A few more notes on the gravesite, the Fitzgeralds, and my visit:
Zelda and F. Scott Fitzgerald are buried at St. Mary’s Catholic Church, Rockville, MD: a very old church around which a modern sprawl has grown. The graveyard sits atop a busy intersection– a major artery in the morning commute into DC. Despite that, it feels quiet and respectful. The Fitzgerald headstones are set back from the road, close to the old church building, so they enjoy one of the more serene spots in the cemetery.

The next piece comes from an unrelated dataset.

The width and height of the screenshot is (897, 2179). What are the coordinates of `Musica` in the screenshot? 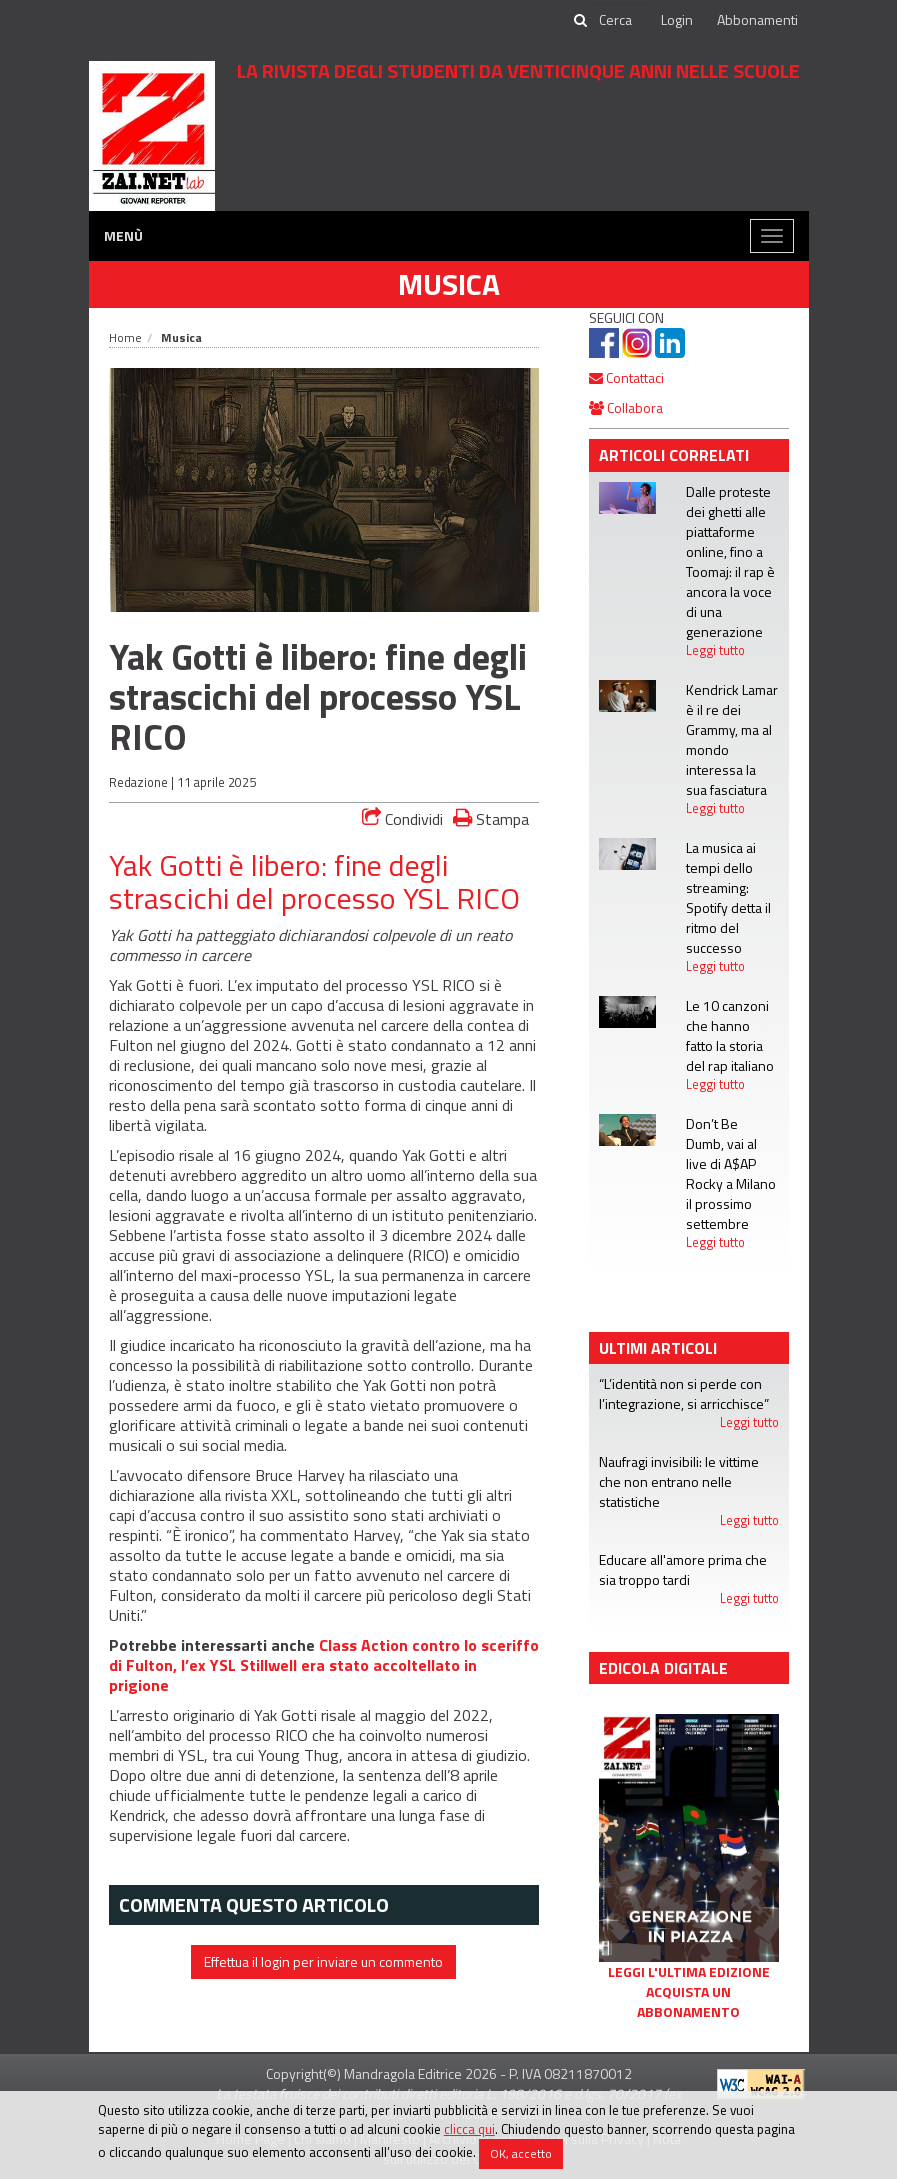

And “serene” well describes the moment I lingered over this gravesite– if it doesn’t describe the Fitzgeralds’ lives in the least. Their lives were too often consumed by mania– in Zelda’s emotional state, in Scott’s unquenchable thirst for alcohol– but their final resting place is peaceful. Its background music may be the rumble of the road and the back-and-forth and here-and-there frantic energy of the ambitious, but this small plot seemed impervious. I paused a moment on a Friday morning, I placed my flowers and bowed my head briefly, and I raised my head again to find that snow flurries had appeared out of nowhere. Within minutes, the sky grew heavy and the swirl picked up.
I moved on, eager to make use of the free morning I had, wary of what unforeseen storm might be blowing in to disrupt my plans, but also delighted at the beauty of the unexpected swirl and sudden cold. I jumped in my car and headed out into the Rockville Pike traffic, a boat against the current, but moving nonetheless.
Dear ex-patriate, it was so good to hear from you again. Your thought provoking post on humankind’s destiny triggered by a cold chilly March visit to the graveyard has impressed me very much. Lots of room for reflection on the profound statement: boat against the current, yet moving.
Like Peter, I enjoyed you post very much. I’ll re-read it later….
I fear I must fall into the category of literary unwashed – while I’ve seen Gatsby and Benjamin Button as movies, I haven’t read Fitzgerald. But it sounds as if it’s the life of Fitzgerald himself, and Zelda that’s the real drama.
Puzzling over the Rockville, MD gravesite choice. She was from the South I think and he was from Minnesota? How did they end up just outside the Beltway? Gatsby quote one of the best ever.